Rolling in the streets, weaving in the woods, surrounded with friends and the fresh air breezing through your hair. These are the joys of bike racing.
Sophomore Noah McCallum has loved riding his bike for as long as he can remember. He went from a reluctant beginner to a dedicated, cross-country mountain bike racer.
Freshman Landon Aberlie from West High School is a teammate of McCallum’s, and their team is called Parkway Composite.
“Bike racing is more competitive and time-consuming than most people realize,” Aberlie.
The team is mostly made up of students from Parkway, indicating the name, but Parkway Composite races under the National Interscholastic Cycling Association (NICA).
“[We practice between] 8-20 hours a week. Training is the most time-consuming part of endurance sports, most people average around 100 miles plus a week and that’s all from training. We probably race 5-20 times a year,” McCallum said.

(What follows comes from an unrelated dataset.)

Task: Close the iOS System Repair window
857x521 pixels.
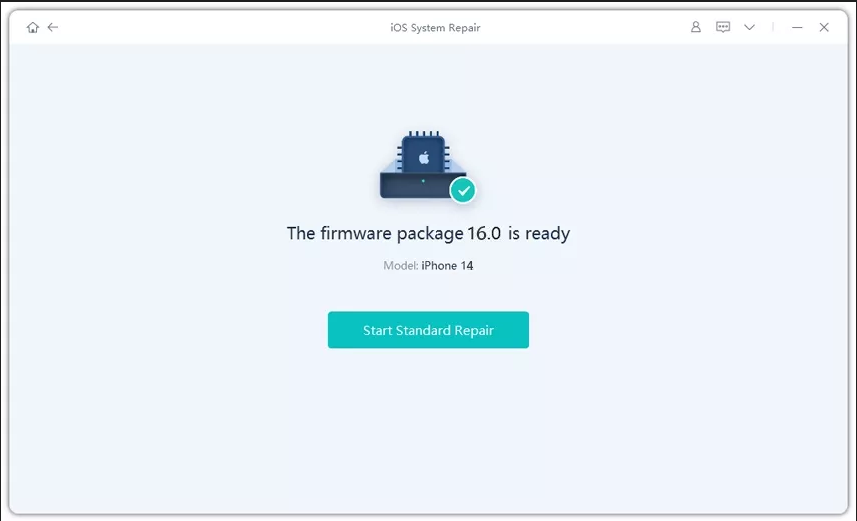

McCallum said bike racing is not as easy to sign up for like baseball is because it’s not directly connected to Parkway South. You have to know about the sport and spend your own money to be able to sign up and be a part of this sport. Bike racing is more like a club sport. Parkway Composite has about 250 kids enrolled and participating. It’s not provided by high schools and you really have to make your own efforts to get into this sport.

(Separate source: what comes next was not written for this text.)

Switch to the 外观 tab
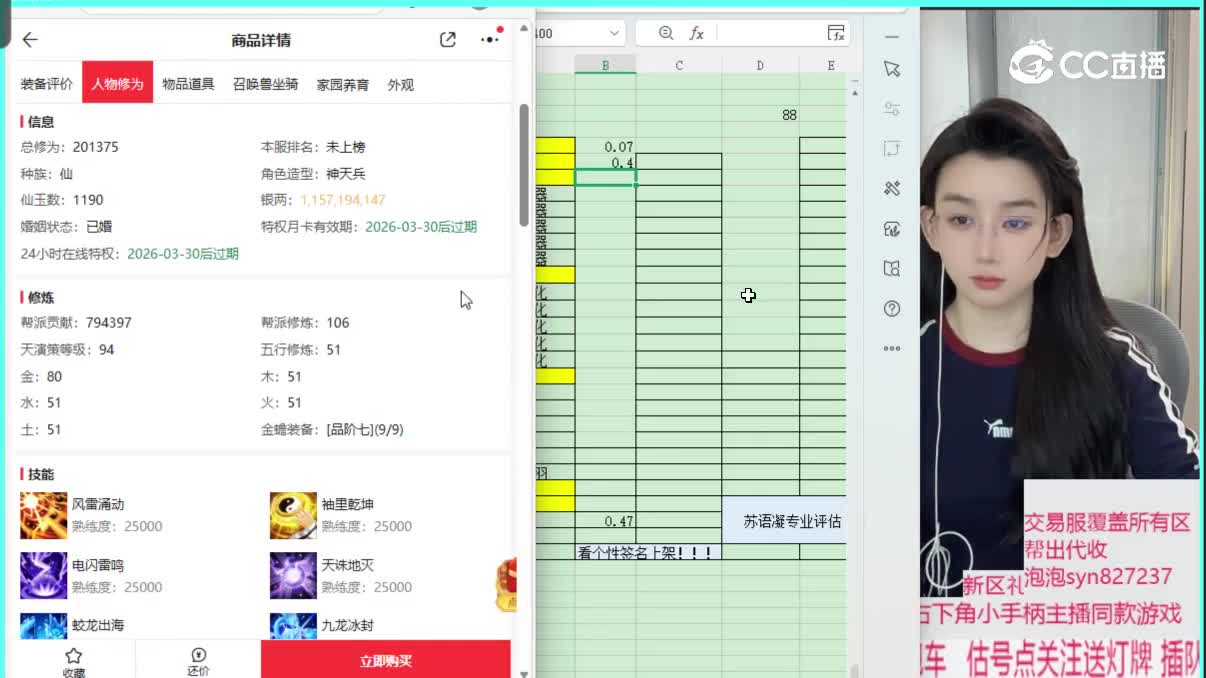 [x=401, y=84]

McCallum said another reason most people in their younger age don’t get into bike racing is because they don’t think to themselves, “I should try bike racing.”

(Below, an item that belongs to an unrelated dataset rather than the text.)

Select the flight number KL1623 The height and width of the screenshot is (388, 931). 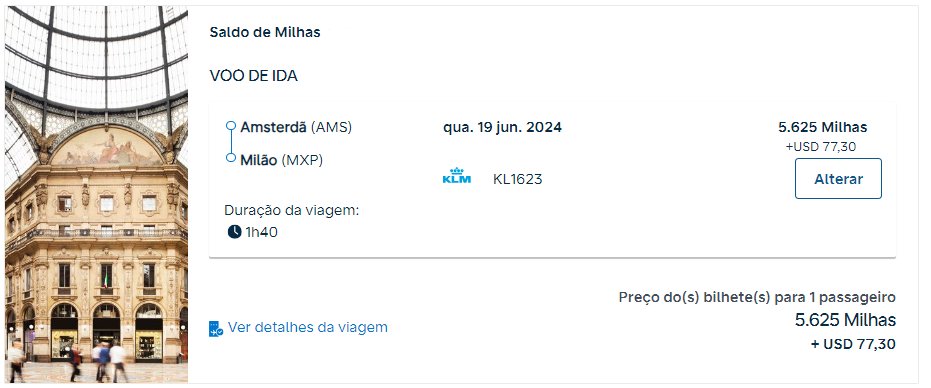tap(518, 179)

“I like to think of biking as a thing that people get into, like later in life after they’re out of school and have free time because it’s expensive. Saying you’re a cyclist is not as sexy as saying you’re a football player when you’re younger, I think. So it’s like an image thing as well. Like I’ve had a lot of people say, ‘that’s not a sport,’” he said.
Since he’s been competing, McCallum said he’s already done through 5 bikes. Besides the bike itself, he has clip-in shoes, a helmet, special racing jerseys, riding gloves and special water bottles that are molded to the bottle cages on his bike.
Sophomore Mitchell Stanley is one of McCallum’s close friends. Stanley said that even though he’s never seen his friend race, he respects what he does.
“I think it’s really hard. He took me out before. I had a really hard time, you had to go up like this mountain, and it was really tiring,” Stanley said.
Although bike racing involves a lot of movement and hard work, it also involves team building.
“[The] best part about bike racing is definitely the community. Competition is great when racing but friendship and passion toward the same thing out of racing is the best part about racing. Everyone cares for everyone; everyone wants to ride with everyone. It’s what makes cycling unique,” McCallum said.